▶ [What is expected]
Line by line, copy the listing below exactly.

== Segment start ==

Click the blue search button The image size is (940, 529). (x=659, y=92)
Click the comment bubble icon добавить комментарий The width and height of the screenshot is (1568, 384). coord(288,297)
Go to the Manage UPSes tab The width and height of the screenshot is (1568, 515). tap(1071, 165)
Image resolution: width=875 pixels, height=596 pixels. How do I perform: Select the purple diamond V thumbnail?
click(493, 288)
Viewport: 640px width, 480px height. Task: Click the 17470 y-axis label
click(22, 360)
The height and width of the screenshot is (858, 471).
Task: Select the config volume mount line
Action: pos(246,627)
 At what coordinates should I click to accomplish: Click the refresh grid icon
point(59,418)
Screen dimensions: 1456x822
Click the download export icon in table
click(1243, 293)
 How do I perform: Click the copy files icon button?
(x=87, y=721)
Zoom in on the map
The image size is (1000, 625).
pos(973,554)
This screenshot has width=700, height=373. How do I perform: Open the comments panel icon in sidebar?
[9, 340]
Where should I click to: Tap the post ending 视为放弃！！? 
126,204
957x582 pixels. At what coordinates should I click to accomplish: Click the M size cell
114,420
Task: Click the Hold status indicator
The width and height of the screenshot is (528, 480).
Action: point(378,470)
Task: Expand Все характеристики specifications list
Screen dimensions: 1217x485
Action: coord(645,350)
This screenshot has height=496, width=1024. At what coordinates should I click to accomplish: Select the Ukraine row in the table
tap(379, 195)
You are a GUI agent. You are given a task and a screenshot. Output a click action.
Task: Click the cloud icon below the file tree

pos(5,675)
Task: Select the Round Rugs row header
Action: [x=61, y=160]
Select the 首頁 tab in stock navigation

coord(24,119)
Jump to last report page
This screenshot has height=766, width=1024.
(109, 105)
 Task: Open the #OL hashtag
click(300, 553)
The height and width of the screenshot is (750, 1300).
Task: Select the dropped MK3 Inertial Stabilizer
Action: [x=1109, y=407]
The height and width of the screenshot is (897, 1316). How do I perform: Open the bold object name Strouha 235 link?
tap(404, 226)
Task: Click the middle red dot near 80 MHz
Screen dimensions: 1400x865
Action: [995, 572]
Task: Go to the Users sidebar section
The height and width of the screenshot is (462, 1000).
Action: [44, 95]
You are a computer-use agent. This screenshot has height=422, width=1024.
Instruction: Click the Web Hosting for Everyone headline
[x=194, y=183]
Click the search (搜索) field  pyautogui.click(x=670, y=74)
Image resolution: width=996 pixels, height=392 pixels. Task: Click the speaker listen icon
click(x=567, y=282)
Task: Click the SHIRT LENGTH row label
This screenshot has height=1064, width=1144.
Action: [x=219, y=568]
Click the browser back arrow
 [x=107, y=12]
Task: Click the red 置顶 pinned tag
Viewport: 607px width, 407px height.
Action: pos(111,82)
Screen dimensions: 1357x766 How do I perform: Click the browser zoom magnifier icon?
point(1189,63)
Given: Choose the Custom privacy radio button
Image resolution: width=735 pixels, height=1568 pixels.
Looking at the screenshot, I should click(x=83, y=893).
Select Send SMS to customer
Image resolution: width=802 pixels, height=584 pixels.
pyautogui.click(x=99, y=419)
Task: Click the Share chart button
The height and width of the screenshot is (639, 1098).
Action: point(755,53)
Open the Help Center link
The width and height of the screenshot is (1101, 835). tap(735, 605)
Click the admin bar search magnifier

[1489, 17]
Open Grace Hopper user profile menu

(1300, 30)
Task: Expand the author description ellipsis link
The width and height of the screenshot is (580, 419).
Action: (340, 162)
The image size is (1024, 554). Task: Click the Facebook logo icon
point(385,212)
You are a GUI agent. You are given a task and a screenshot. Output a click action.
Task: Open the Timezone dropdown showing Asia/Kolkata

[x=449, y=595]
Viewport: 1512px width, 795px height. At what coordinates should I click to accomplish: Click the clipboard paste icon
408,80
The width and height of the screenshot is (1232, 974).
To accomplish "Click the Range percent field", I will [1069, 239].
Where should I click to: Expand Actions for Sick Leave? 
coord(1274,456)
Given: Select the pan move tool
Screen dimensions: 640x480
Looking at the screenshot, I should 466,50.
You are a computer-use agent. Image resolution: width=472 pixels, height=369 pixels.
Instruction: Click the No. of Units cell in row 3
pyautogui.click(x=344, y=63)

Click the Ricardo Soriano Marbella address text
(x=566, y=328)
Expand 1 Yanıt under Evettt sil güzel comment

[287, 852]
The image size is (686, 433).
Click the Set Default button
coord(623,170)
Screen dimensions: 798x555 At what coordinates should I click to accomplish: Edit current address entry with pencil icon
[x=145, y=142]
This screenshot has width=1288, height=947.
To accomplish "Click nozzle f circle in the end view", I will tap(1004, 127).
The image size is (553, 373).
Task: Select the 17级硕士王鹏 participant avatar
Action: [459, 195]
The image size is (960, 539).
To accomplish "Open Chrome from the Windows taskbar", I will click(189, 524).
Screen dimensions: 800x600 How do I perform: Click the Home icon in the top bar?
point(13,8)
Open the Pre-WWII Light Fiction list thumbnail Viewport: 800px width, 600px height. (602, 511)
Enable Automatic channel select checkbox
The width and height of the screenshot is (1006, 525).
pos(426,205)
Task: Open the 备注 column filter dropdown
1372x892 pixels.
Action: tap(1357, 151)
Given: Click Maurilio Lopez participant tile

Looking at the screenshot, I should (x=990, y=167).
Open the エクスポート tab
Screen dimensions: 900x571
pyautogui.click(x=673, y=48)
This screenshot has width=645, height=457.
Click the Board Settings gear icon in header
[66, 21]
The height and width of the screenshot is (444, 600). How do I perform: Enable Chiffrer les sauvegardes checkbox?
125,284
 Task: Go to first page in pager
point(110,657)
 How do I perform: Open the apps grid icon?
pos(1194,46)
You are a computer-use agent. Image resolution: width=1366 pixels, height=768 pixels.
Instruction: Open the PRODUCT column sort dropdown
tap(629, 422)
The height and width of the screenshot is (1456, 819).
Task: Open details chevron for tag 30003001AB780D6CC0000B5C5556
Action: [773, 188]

== Segment end ==

▶ [Result of the exercise]
Click the blue search button The image size is (940, 529). (x=659, y=92)
Click the comment bubble icon добавить комментарий The width and height of the screenshot is (1568, 384). coord(288,297)
Go to the Manage UPSes tab The width and height of the screenshot is (1568, 515). tap(1071, 165)
Image resolution: width=875 pixels, height=596 pixels. How do I perform: Select the purple diamond V thumbnail?
click(493, 288)
Viewport: 640px width, 480px height. Task: Click the 17470 y-axis label
click(22, 360)
The height and width of the screenshot is (858, 471).
Task: Select the config volume mount line
Action: pos(246,627)
 At what coordinates should I click to accomplish: Click the refresh grid icon
point(59,418)
Screen dimensions: 1456x822
Click the download export icon in table
click(1243, 293)
 How do I perform: Click the copy files icon button?
(x=87, y=721)
Zoom in on the map
The image size is (1000, 625).
pos(973,554)
This screenshot has width=700, height=373. How do I perform: Open the comments panel icon in sidebar?
[9, 340]
Where should I click to: Tap the post ending 视为放弃！！? 
126,204
957x582 pixels. At what coordinates should I click to accomplish: Click the M size cell
114,420
Task: Click the Hold status indicator
The width and height of the screenshot is (528, 480).
Action: point(378,470)
Task: Expand Все характеристики specifications list
Screen dimensions: 1217x485
Action: coord(645,350)
This screenshot has height=496, width=1024. At what coordinates should I click to accomplish: Select the Ukraine row in the table
tap(379, 195)
You are a GUI agent. You are given a task and a screenshot. Output a click action.
Task: Click the cloud icon below the file tree

pos(5,675)
Task: Select the Round Rugs row header
Action: [x=61, y=160]
Select the 首頁 tab in stock navigation

coord(24,119)
Jump to last report page
This screenshot has height=766, width=1024.
(109, 105)
 Task: Open the #OL hashtag
click(300, 553)
The height and width of the screenshot is (750, 1300).
Task: Select the dropped MK3 Inertial Stabilizer
Action: [x=1109, y=407]
The height and width of the screenshot is (897, 1316). How do I perform: Open the bold object name Strouha 235 link?
tap(404, 226)
Task: Click the middle red dot near 80 MHz
Screen dimensions: 1400x865
Action: [995, 572]
Task: Go to the Users sidebar section
The height and width of the screenshot is (462, 1000).
Action: [44, 95]
You are a computer-use agent. This screenshot has height=422, width=1024.
Instruction: Click the Web Hosting for Everyone headline
[x=194, y=183]
Click the search (搜索) field  pyautogui.click(x=670, y=74)
Image resolution: width=996 pixels, height=392 pixels. Task: Click the speaker listen icon
click(x=567, y=282)
Task: Click the SHIRT LENGTH row label
This screenshot has height=1064, width=1144.
Action: [x=219, y=568]
Click the browser back arrow
 [x=107, y=12]
Task: Click the red 置顶 pinned tag
Viewport: 607px width, 407px height.
Action: pos(111,82)
Screen dimensions: 1357x766 How do I perform: Click the browser zoom magnifier icon?
point(1189,63)
Given: Choose the Custom privacy radio button
Image resolution: width=735 pixels, height=1568 pixels.
Looking at the screenshot, I should click(x=83, y=893).
Select Send SMS to customer
Image resolution: width=802 pixels, height=584 pixels.
pyautogui.click(x=99, y=419)
Task: Click the Share chart button
The height and width of the screenshot is (639, 1098).
Action: point(755,53)
Open the Help Center link
The width and height of the screenshot is (1101, 835). tap(735, 605)
Click the admin bar search magnifier

[1489, 17]
Open Grace Hopper user profile menu

(1300, 30)
Task: Expand the author description ellipsis link
The width and height of the screenshot is (580, 419).
Action: (340, 162)
The image size is (1024, 554). Task: Click the Facebook logo icon
point(385,212)
You are a GUI agent. You are given a task and a screenshot. Output a click action.
Task: Open the Timezone dropdown showing Asia/Kolkata

[x=449, y=595]
Viewport: 1512px width, 795px height. At what coordinates should I click to accomplish: Click the clipboard paste icon
408,80
The width and height of the screenshot is (1232, 974).
To accomplish "Click the Range percent field", I will [1069, 239].
Where should I click to: Expand Actions for Sick Leave? 
coord(1274,456)
Given: Select the pan move tool
Screen dimensions: 640x480
Looking at the screenshot, I should 466,50.
You are a computer-use agent. Image resolution: width=472 pixels, height=369 pixels.
Instruction: Click the No. of Units cell in row 3
pyautogui.click(x=344, y=63)

Click the Ricardo Soriano Marbella address text
(x=566, y=328)
Expand 1 Yanıt under Evettt sil güzel comment

[287, 852]
The image size is (686, 433).
Click the Set Default button
coord(623,170)
Screen dimensions: 798x555 At what coordinates should I click to accomplish: Edit current address entry with pencil icon
[x=145, y=142]
This screenshot has width=1288, height=947.
To accomplish "Click nozzle f circle in the end view", I will tap(1004, 127).
The image size is (553, 373).
Task: Select the 17级硕士王鹏 participant avatar
Action: [459, 195]
The image size is (960, 539).
To accomplish "Open Chrome from the Windows taskbar", I will click(189, 524).
Screen dimensions: 800x600 How do I perform: Click the Home icon in the top bar?
point(13,8)
Open the Pre-WWII Light Fiction list thumbnail Viewport: 800px width, 600px height. (602, 511)
Enable Automatic channel select checkbox
The width and height of the screenshot is (1006, 525).
pos(426,205)
Task: Open the 备注 column filter dropdown
1372x892 pixels.
Action: tap(1357, 151)
Given: Click Maurilio Lopez participant tile

Looking at the screenshot, I should (x=990, y=167).
Open the エクスポート tab
Screen dimensions: 900x571
pyautogui.click(x=673, y=48)
This screenshot has width=645, height=457.
Click the Board Settings gear icon in header
[66, 21]
The height and width of the screenshot is (444, 600). How do I perform: Enable Chiffrer les sauvegardes checkbox?
125,284
 Task: Go to first page in pager
point(110,657)
 How do I perform: Open the apps grid icon?
pos(1194,46)
You are a computer-use agent. Image resolution: width=1366 pixels, height=768 pixels.
Instruction: Open the PRODUCT column sort dropdown
tap(629, 422)
The height and width of the screenshot is (1456, 819).
Task: Open details chevron for tag 30003001AB780D6CC0000B5C5556
Action: [773, 188]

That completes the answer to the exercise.